Ao todo, hoje o PNI oferta 47 diferentes imunobiológicos, mas a cobertura vacinal no país sofreu retrocessos ao longo dos últimos anos. Desde 2018, por exemplo, nenhuma das 15 vacinas integrantes da caderneta infantil do programa atingiu a meta de imunização, de acordo com o Ministério da Saúde – todas ficaram abaixo de 70% de cobertura, algumas perigosamente em torno dos 50%.
De acordo com dados da pesquisa Inquérito de Hesitação Vacinal, conduzida em parceria por Ministério da Saúde, Beneficência Portuguesa de São Paulo e Conselho Nacional de Secretarias Municipais de Saúde (Conasems), apenas 60% das crianças de até 2 anos estão com a vacinação em dia no Brasil. Só 3% dos mais de 31 mil entrevistados entre 2020 e 2021 admitiram não terem levado os filhos para tomar ao menos uma vacina – aparentemente baixo, esse percentual é suficiente para comprometer as metas de vacinação necessárias para proteger a população, que giram em torno de 95%.
Parte dos pais também afirmou não ter conseguido vacinar os filhos mesmo tendo comparecido a postos de saúde. Os principais motivos elencados foram falta de vacina (44,1%), sala de vacinação fechada (10,8%), contraindicação da vacinação por um profissional de saúde (7,9%) e – o mais preocupante – a crença de que levar os filhos para tomar vacinas contra doenças controladas é desnecessário (16%).
Na opinião de Yussif, os números são, no mínimo, preocupantes, já que algumas doenças só desapareceram graças à vacinação em massa e, à medida que os índices de cobertura diminuem, a chance de voltarem cresce na mesma proporção – o sarampo, por exemplo, foi erradicado do Brasil em 2016, mas retornou em 2018.

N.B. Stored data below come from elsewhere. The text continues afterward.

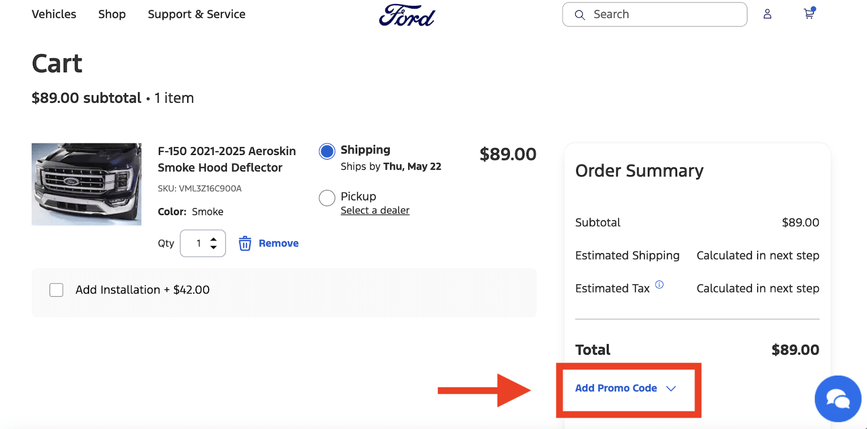Open the user account icon
867x429 pixels.
(x=767, y=14)
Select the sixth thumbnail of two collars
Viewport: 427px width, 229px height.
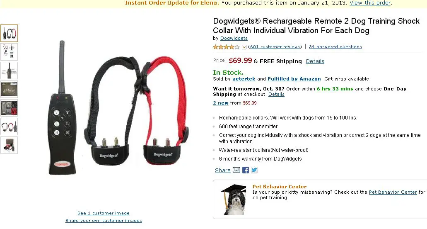9,127
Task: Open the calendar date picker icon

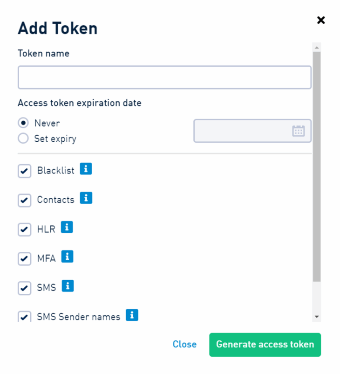Action: pyautogui.click(x=299, y=131)
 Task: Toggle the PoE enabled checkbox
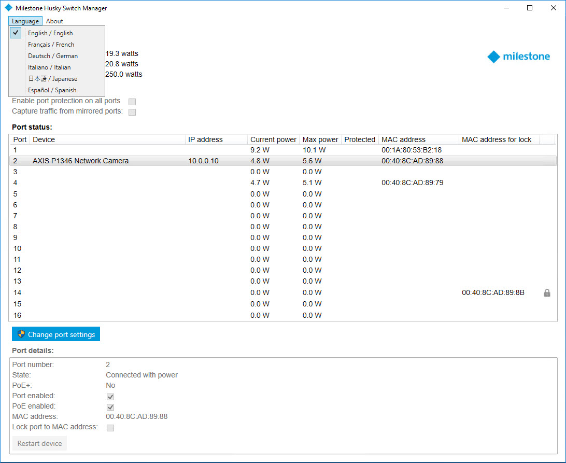pyautogui.click(x=110, y=407)
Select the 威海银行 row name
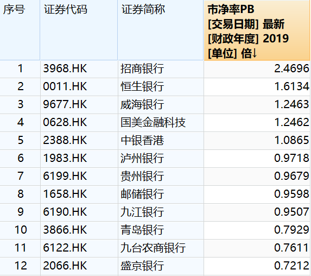311x276 pixels. (x=142, y=104)
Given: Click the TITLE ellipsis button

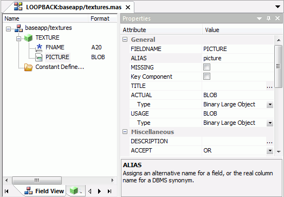Looking at the screenshot, I should coord(270,86).
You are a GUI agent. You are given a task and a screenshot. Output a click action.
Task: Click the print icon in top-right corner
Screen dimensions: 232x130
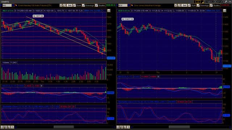(x=226, y=2)
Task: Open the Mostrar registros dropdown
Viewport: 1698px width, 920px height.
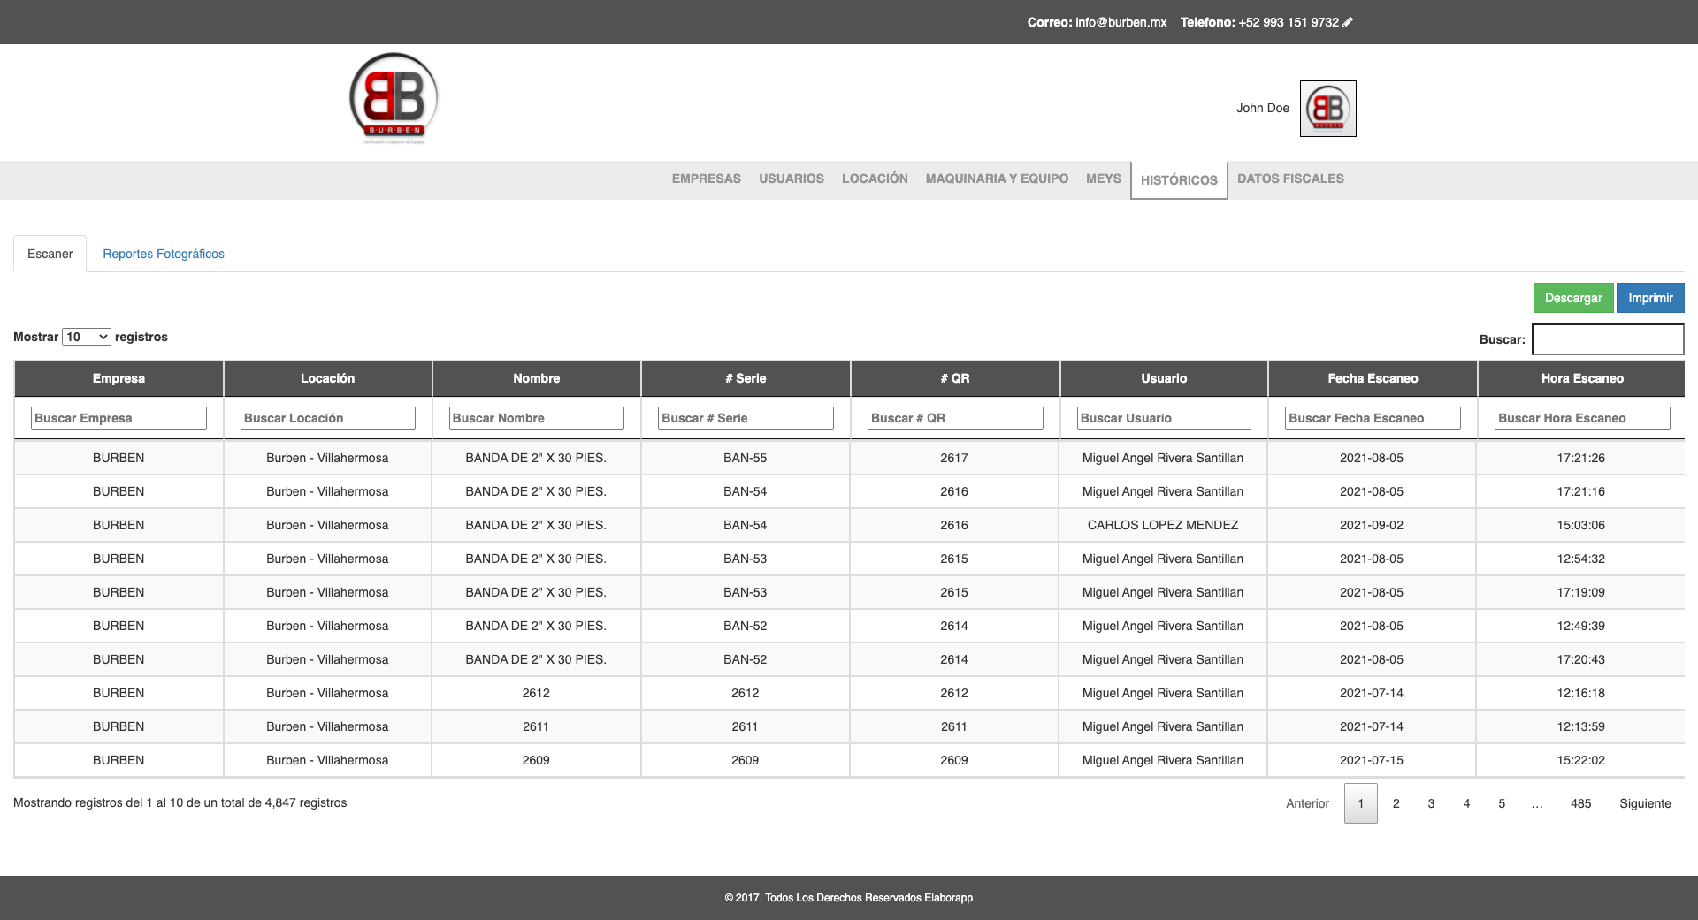Action: coord(87,337)
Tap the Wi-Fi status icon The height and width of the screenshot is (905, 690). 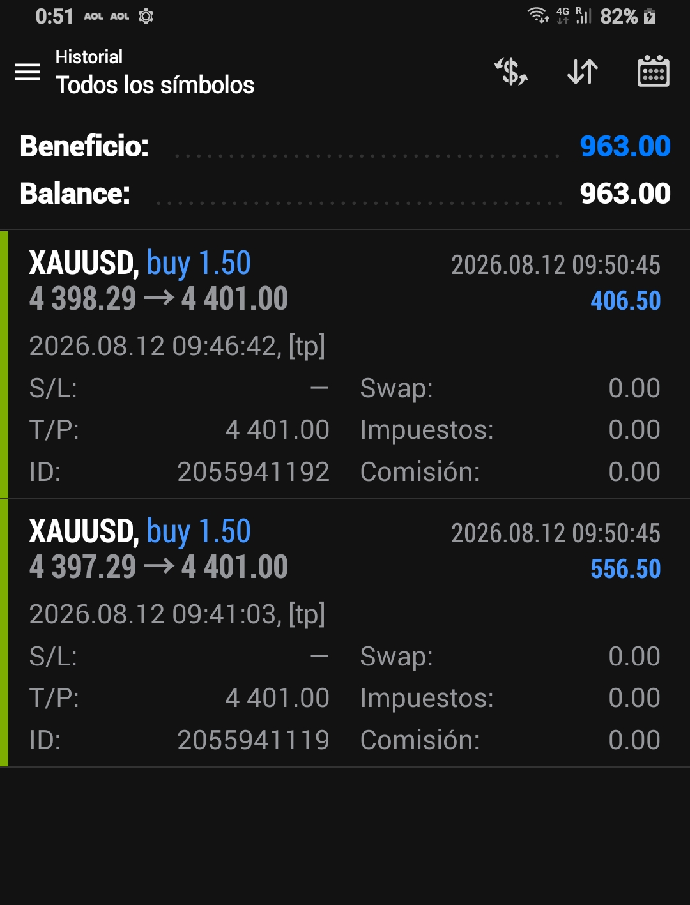click(x=539, y=15)
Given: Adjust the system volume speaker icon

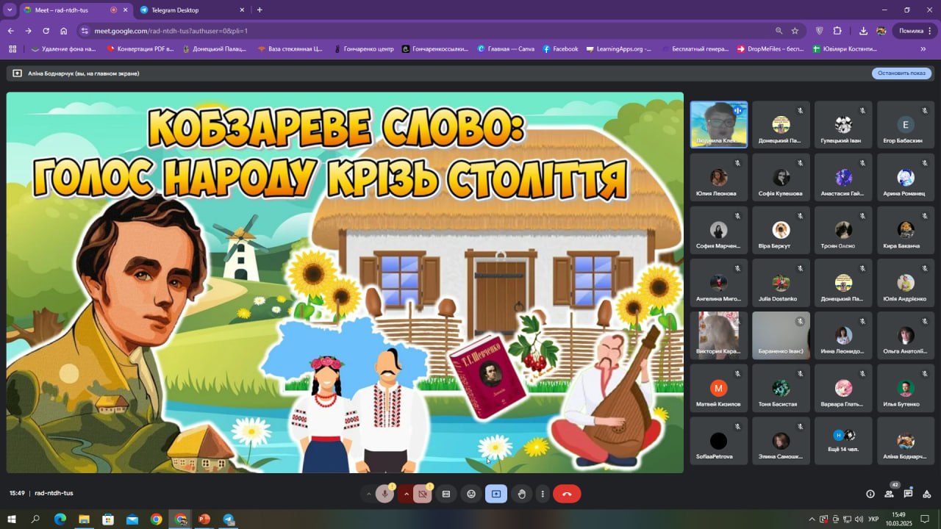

Para o médico, há muito o que fazer para que o PNI volte a ser referência mundial e essa missão passa por algumas frentes, segundo ele: perseguir novas metas de cobertura vacinal e melhorar a logística de distribuição das vacinas, como medidas emergenciais. “Será preciso investigar, por exemplo, por que faltam vacinas nos postos e trabalhar para facilitar o acesso da população a elas, por meio de sua disponibilização em mais locais de grande circulação, como escolas e terminais de transporte coletivo, por exemplo. Mas o maior trabalho será descontruir uma cultura negacionista e fazer com que a sociedade respeite os preceitos da ciência”, conclui Yussif.